Fields that should be case insensitive are moved from string to string_ci and strings to strings_ci respectively.

There are potential performance concerns with using solr.TextField rather than solr.StrField due to the loss of the docvalues optimization feature.

This change requires a change to the solr cor data structure. I consider this a breaking change.

see: https://solr.apache.org/guide/7_7/field-types-included-with-solr.html#field-types-included-with-solr see: https://solr.apache.org/guide/7_7/field-type-definitions-and-properties.html#field-type-definitions-and-properties see: https://solr.apache.org/guide/7_7/field-properties-by-use-case.html#field-properties-by-use-case see: https://solr.apache.org/guide/7_7/tokenizers.html#keyword-tokenizer see: https://solr.apache.org/guide/7_7/docvalues.html

Fixes #481

Type of change

Please delete options that are not relevant.

How Has This Been Tested?

Checklist:

coveralls commented 1 year ago

Coverage Status

Coverage: 45.24% (+0.03%) from 45.215% when pulling 753b83a3880f538eb0b6eb32f91f1b9a5c937ff7 on 481-case_sensitive into 850bc32a56746c6318594867a67475340d5b7b62 on staging.

ghost commented 1 year ago

https://github.com/TAMULib/SAGE/issues/481

Suggested approach was a TextField using KeywordTokenizerFactory.

Additionally, was suggested to seperate between index and query time with two analyzers.

Such as

    <fieldType name="whole_strings" class="solr.TextField" omitNorms="true" sortMissingLast="true" multiValued="true">
      <analyzer type="index">
        <tokenizer class="solr.KeywordTokenizerFactory"/>
      </analyzer>
      <analyzer type="query">
        <tokenizer class="solr.KeywordTokenizerFactory"/>
        <filter class="solr.LowerCaseFilterFactory"/>
      </analyzer>
    </fieldType>

This would simply change all fields of type whole_strings to afford matching case insensitive by during query by lowercasing.

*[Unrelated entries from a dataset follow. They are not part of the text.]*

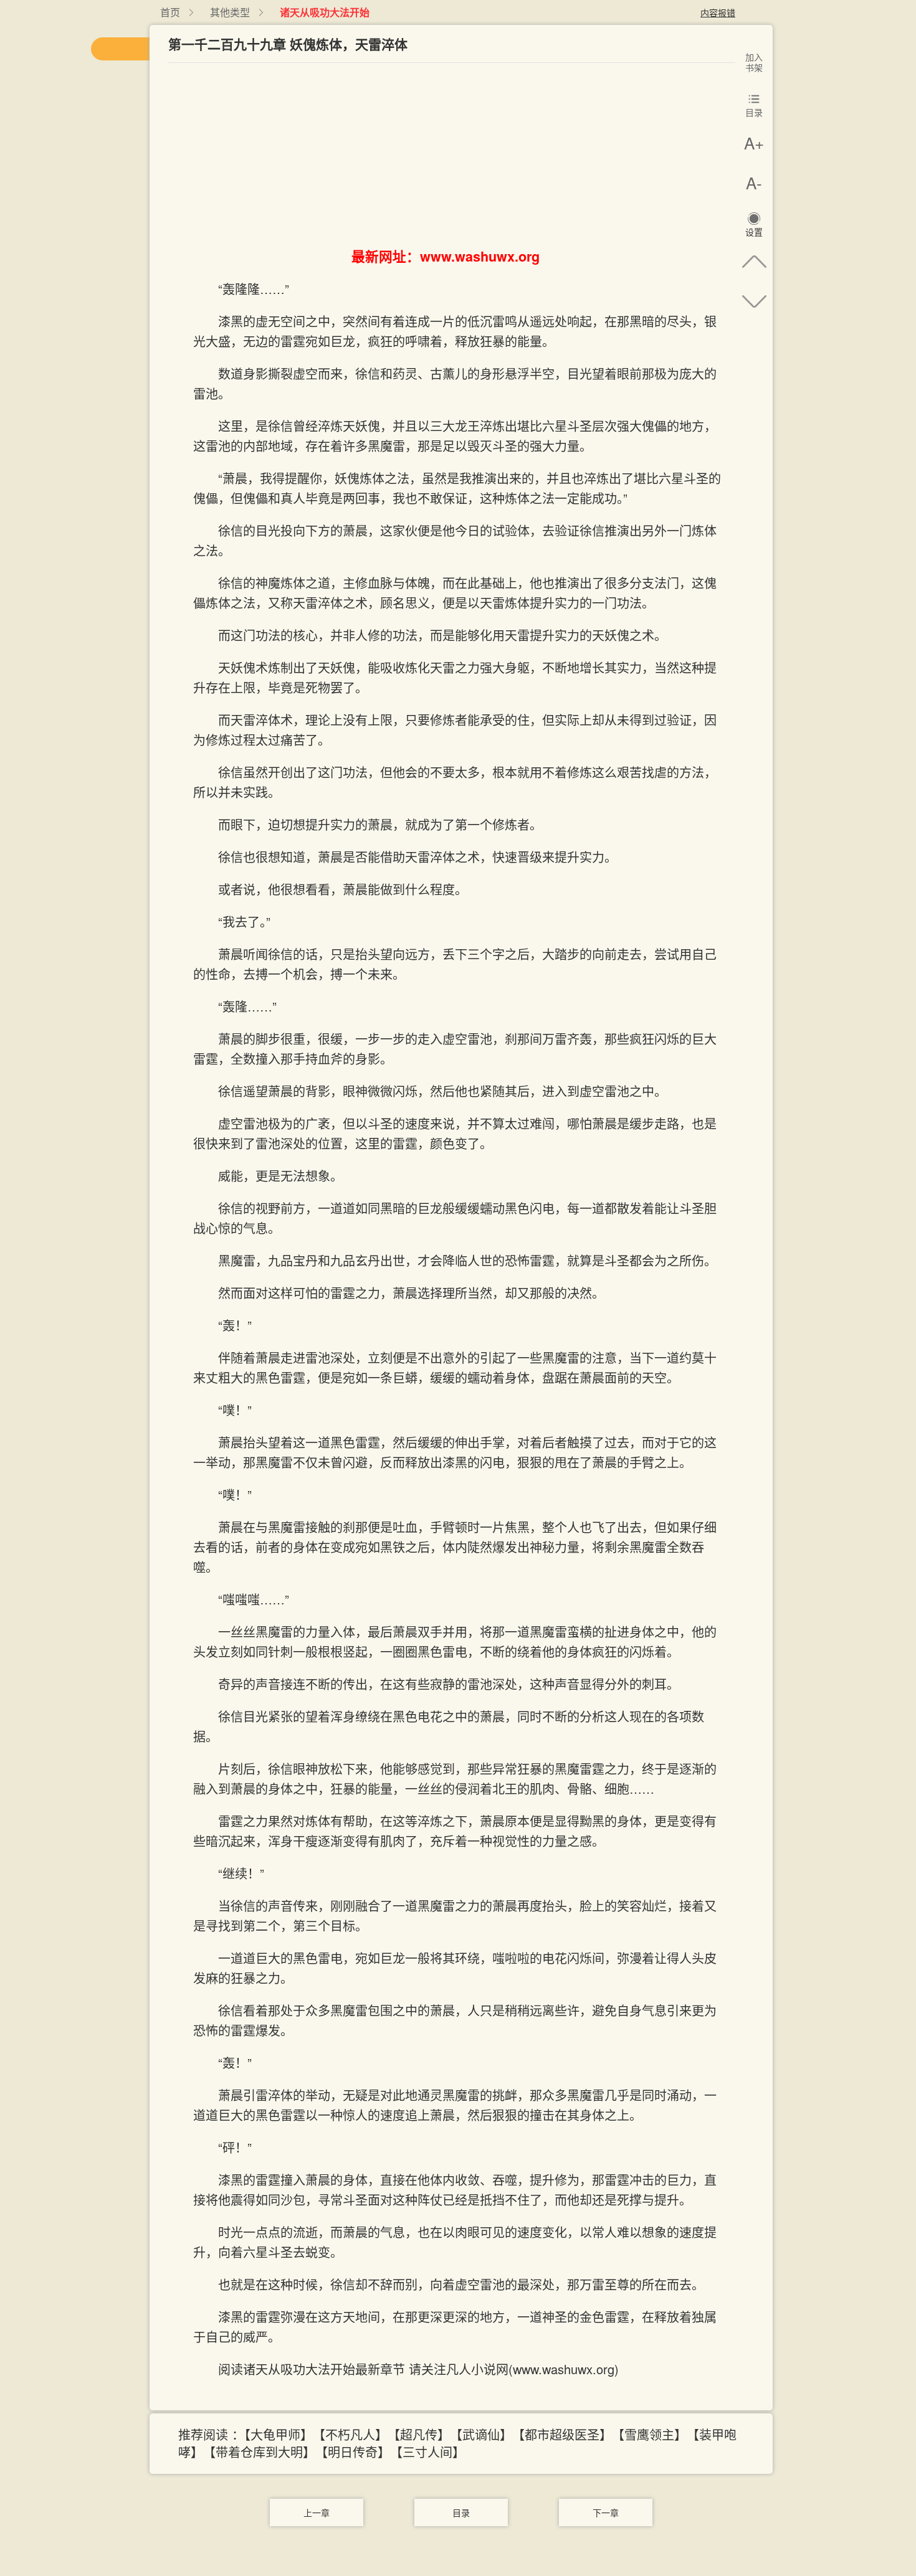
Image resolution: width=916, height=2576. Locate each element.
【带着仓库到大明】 (262, 2452)
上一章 (316, 2512)
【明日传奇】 (356, 2452)
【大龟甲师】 (278, 2434)
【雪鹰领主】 (652, 2434)
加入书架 (754, 61)
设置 (754, 232)
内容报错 (717, 12)
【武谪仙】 (484, 2434)
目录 (461, 2512)
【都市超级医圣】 (565, 2434)
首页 (170, 12)
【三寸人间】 (430, 2452)
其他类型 (230, 12)
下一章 (606, 2512)
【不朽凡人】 (353, 2434)
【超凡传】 (422, 2434)
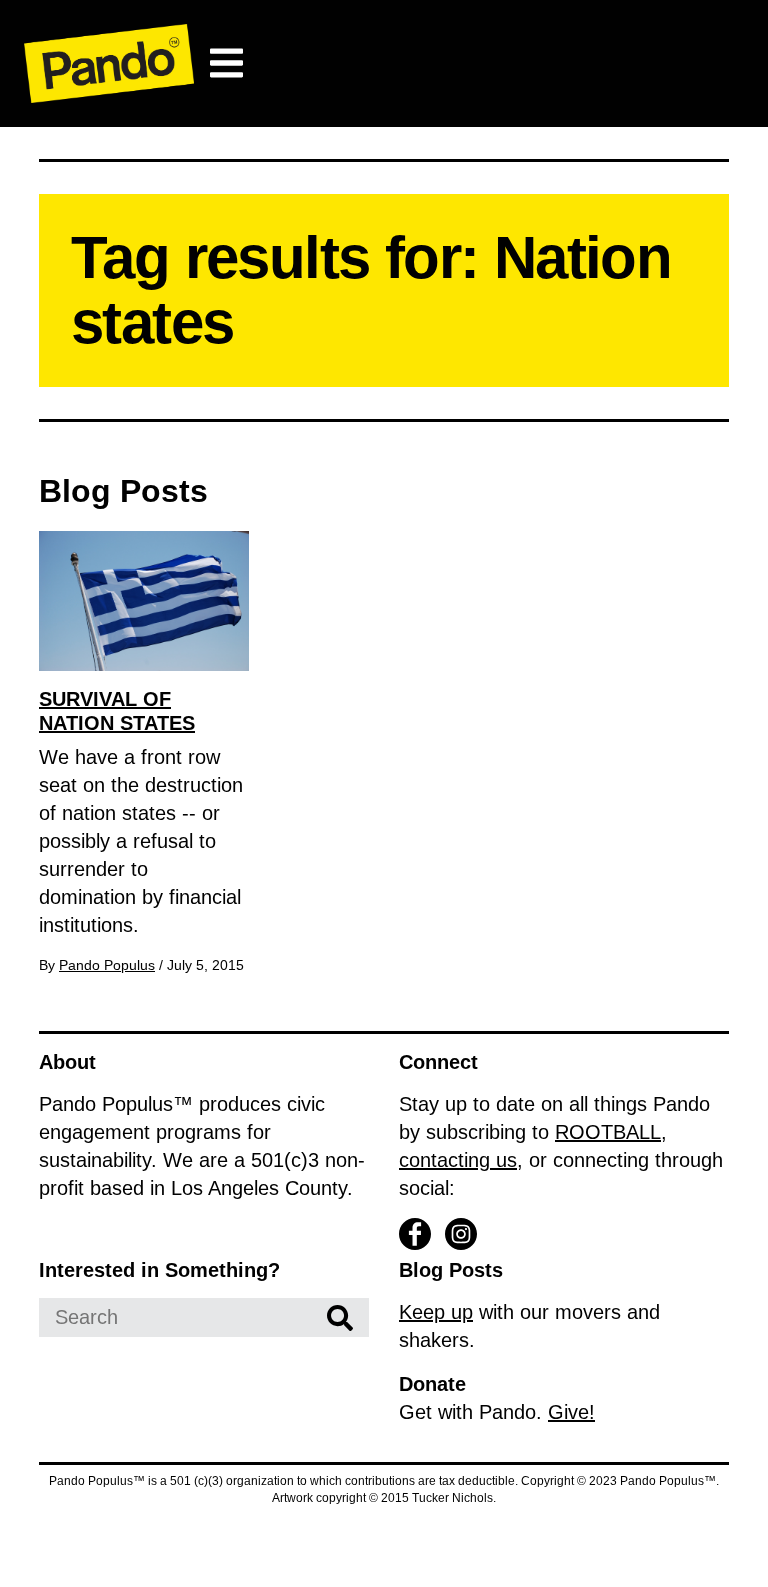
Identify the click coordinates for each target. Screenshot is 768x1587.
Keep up (436, 1312)
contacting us (458, 1160)
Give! (571, 1412)
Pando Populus (107, 965)
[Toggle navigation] (226, 63)
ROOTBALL (608, 1132)
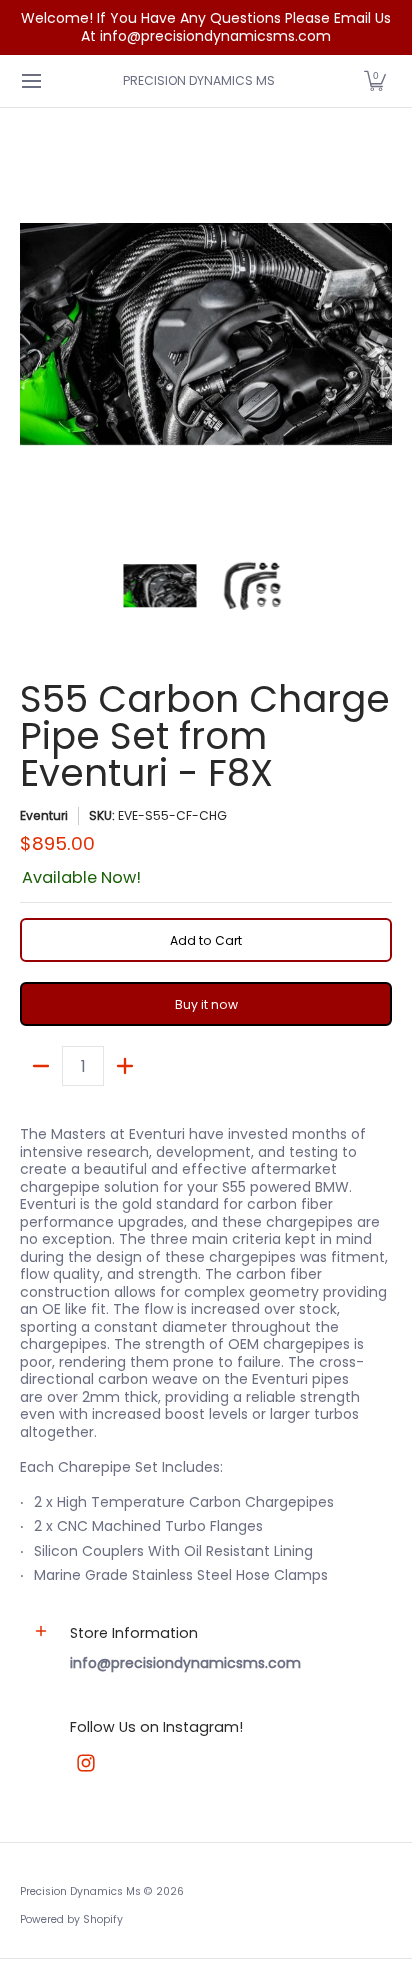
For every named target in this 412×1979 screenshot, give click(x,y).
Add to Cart (206, 940)
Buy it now (206, 1004)
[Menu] (30, 81)
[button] (375, 81)
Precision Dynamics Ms (199, 80)
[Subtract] (41, 1066)
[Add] (125, 1066)
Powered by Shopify (71, 1919)
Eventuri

For exact match case sensitive searches, it is common to expect search term to be wrapped in double quotes enforcing exact match on the search field.

The question is, what search behavior changes are not desired by affording all fields to search with case insensitivity? One with minimal change approach may consider minimal change be that of changes to the versioned schema and not to the minimal changes to search behavior. Basically, adding additional field types is not minimal changes to versioned schema (obviously) and the search behavior changes may still be a minimum in term of anticipated or expected search terms.

ghost commented 1 year ago

Not sure we need the additional field types. What behavior changes are there without the additional field types?